▸ **What to work on**
Your task is to copy each line of the material below that includes "Given".

▸ **Provided entries**
Segment Open

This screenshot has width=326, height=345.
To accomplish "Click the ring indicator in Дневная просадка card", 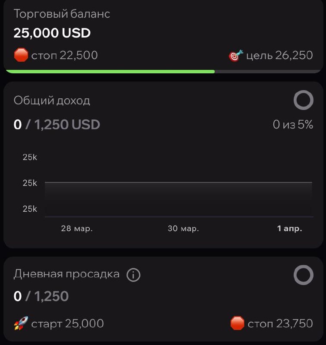I will pos(303,275).
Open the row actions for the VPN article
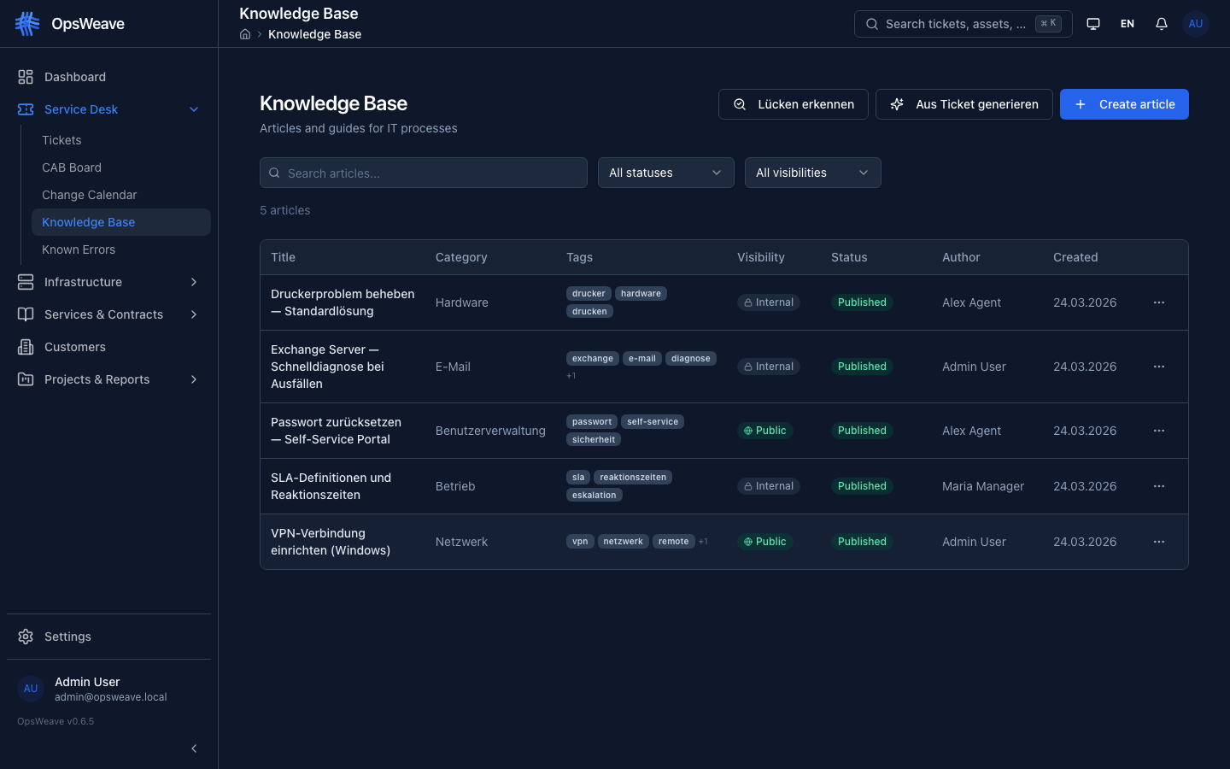 pos(1159,542)
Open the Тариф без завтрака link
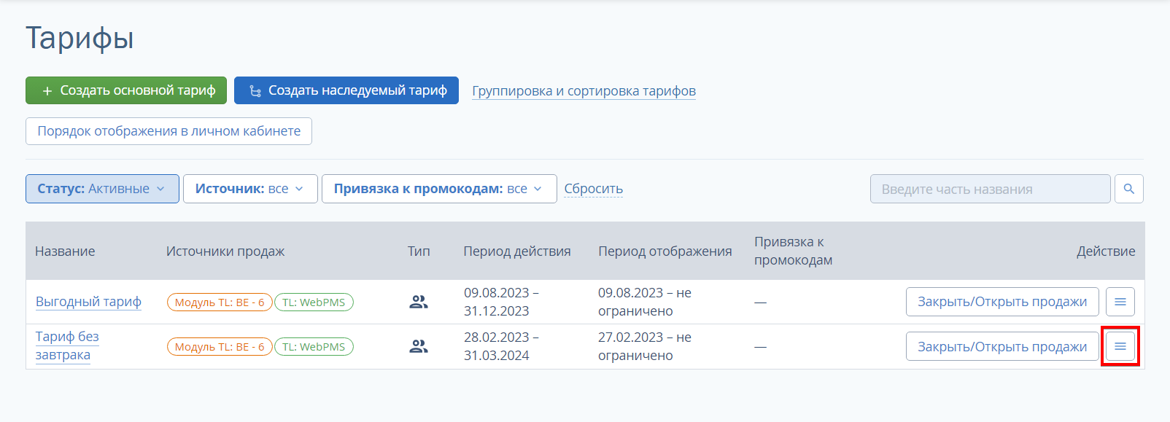 coord(67,345)
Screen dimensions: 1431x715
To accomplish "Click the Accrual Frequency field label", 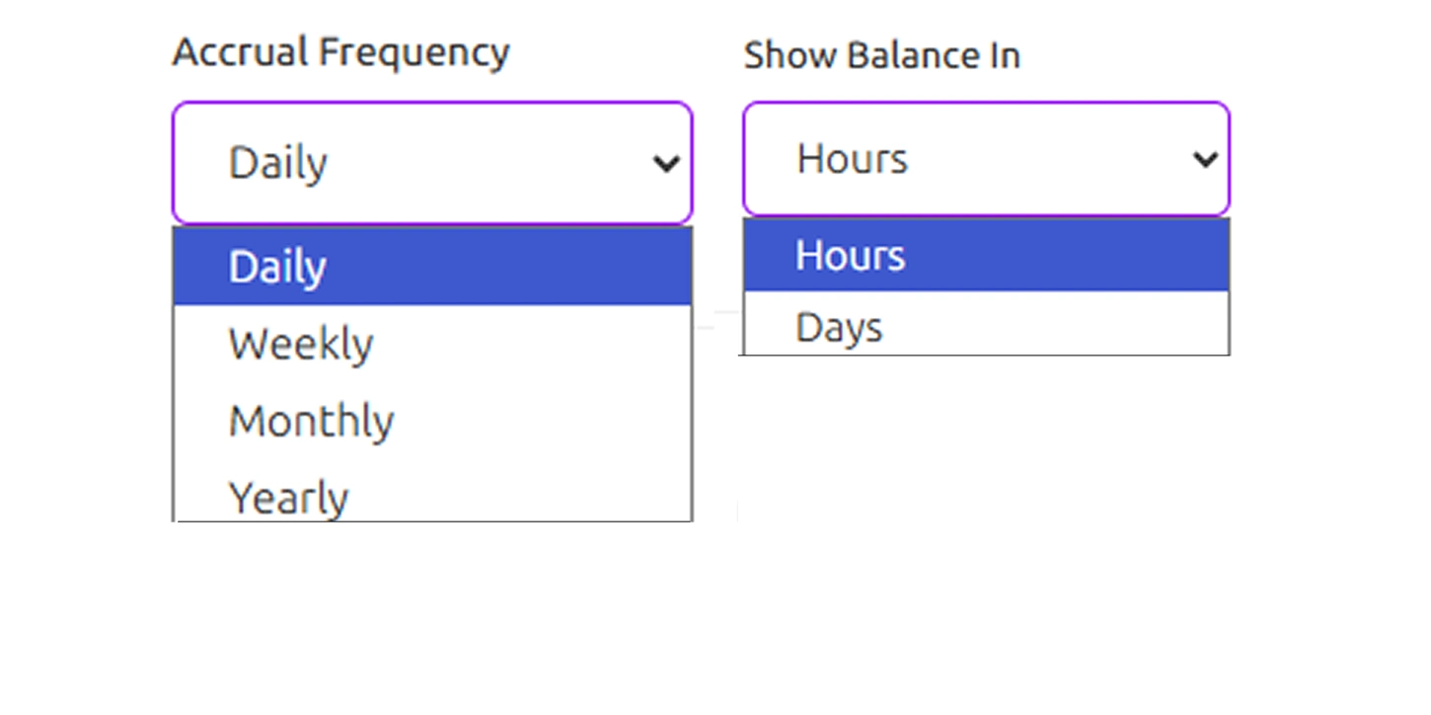I will [340, 52].
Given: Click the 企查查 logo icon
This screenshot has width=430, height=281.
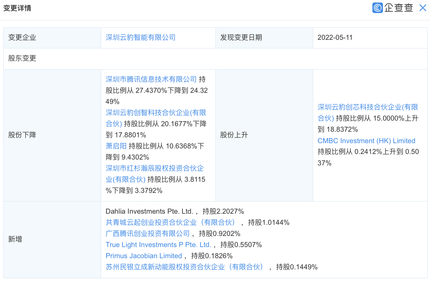Looking at the screenshot, I should 377,8.
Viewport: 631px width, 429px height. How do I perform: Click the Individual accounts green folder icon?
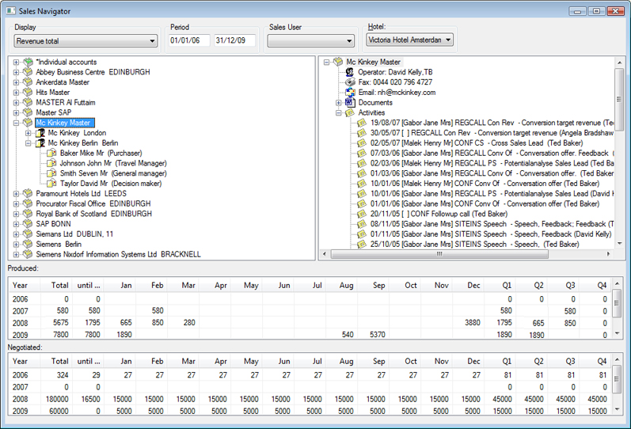tap(28, 62)
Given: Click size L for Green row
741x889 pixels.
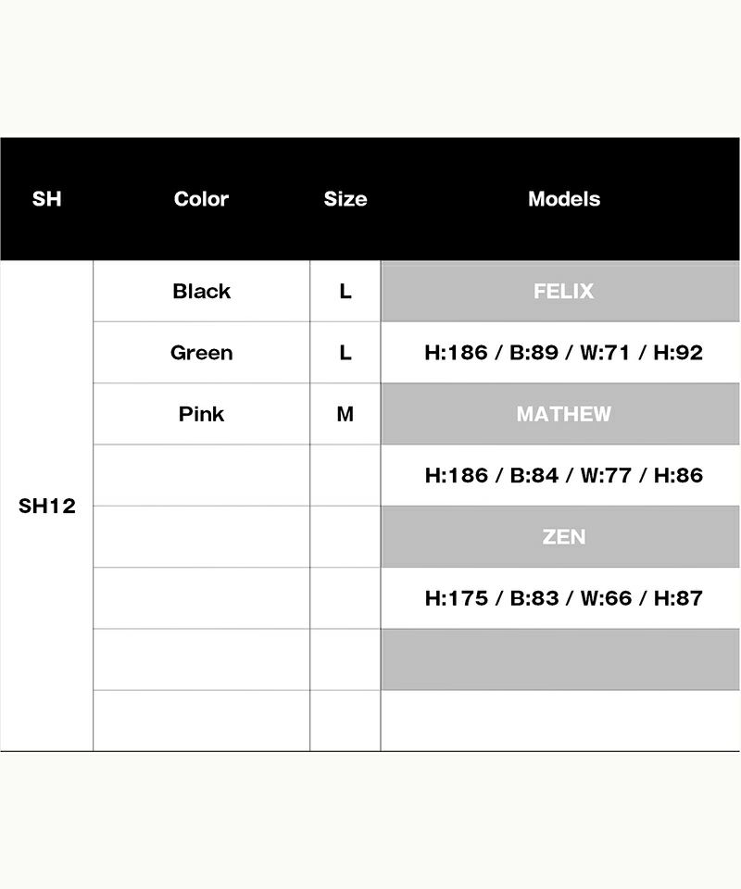Looking at the screenshot, I should click(345, 353).
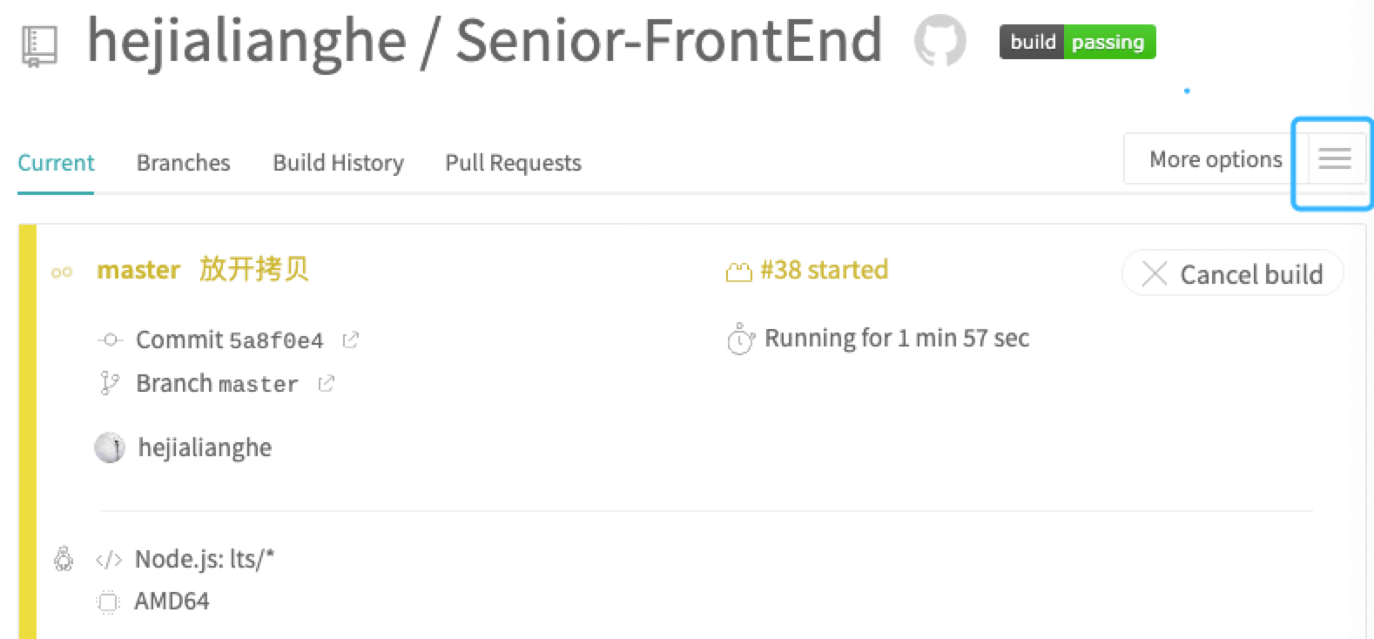The image size is (1374, 639).
Task: Open the #38 started build link
Action: (824, 270)
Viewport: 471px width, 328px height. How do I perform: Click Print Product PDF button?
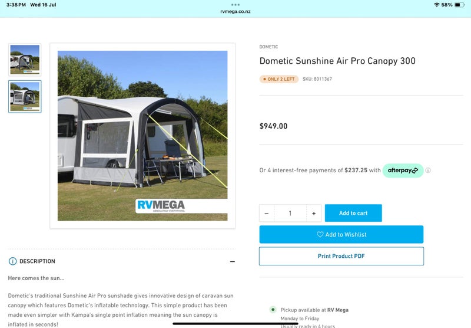coord(341,256)
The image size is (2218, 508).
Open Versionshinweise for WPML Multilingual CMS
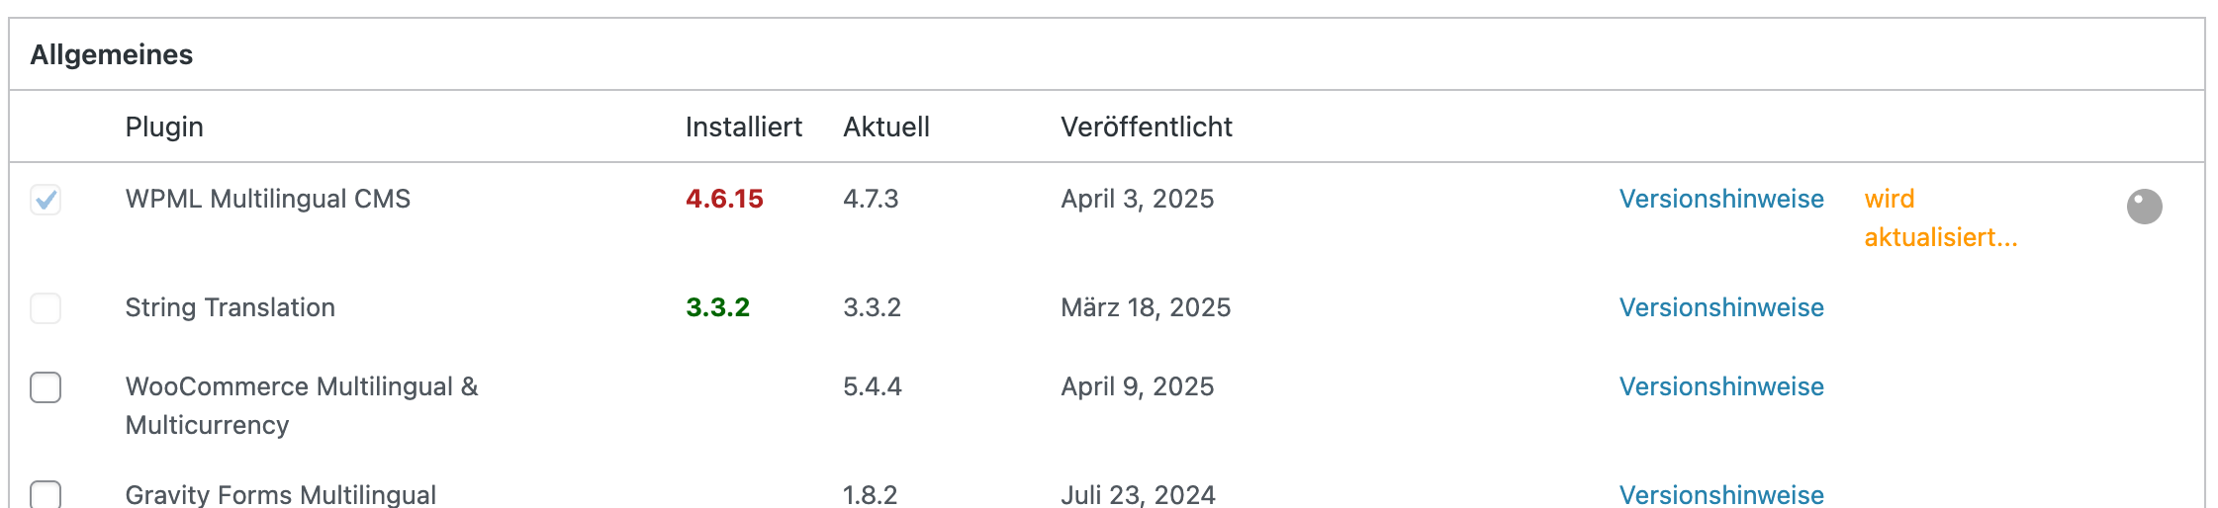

Segment Closed

▸ **Result of this exercise**
Given: Click the 企查查 logo icon
Given: Click size L for Green row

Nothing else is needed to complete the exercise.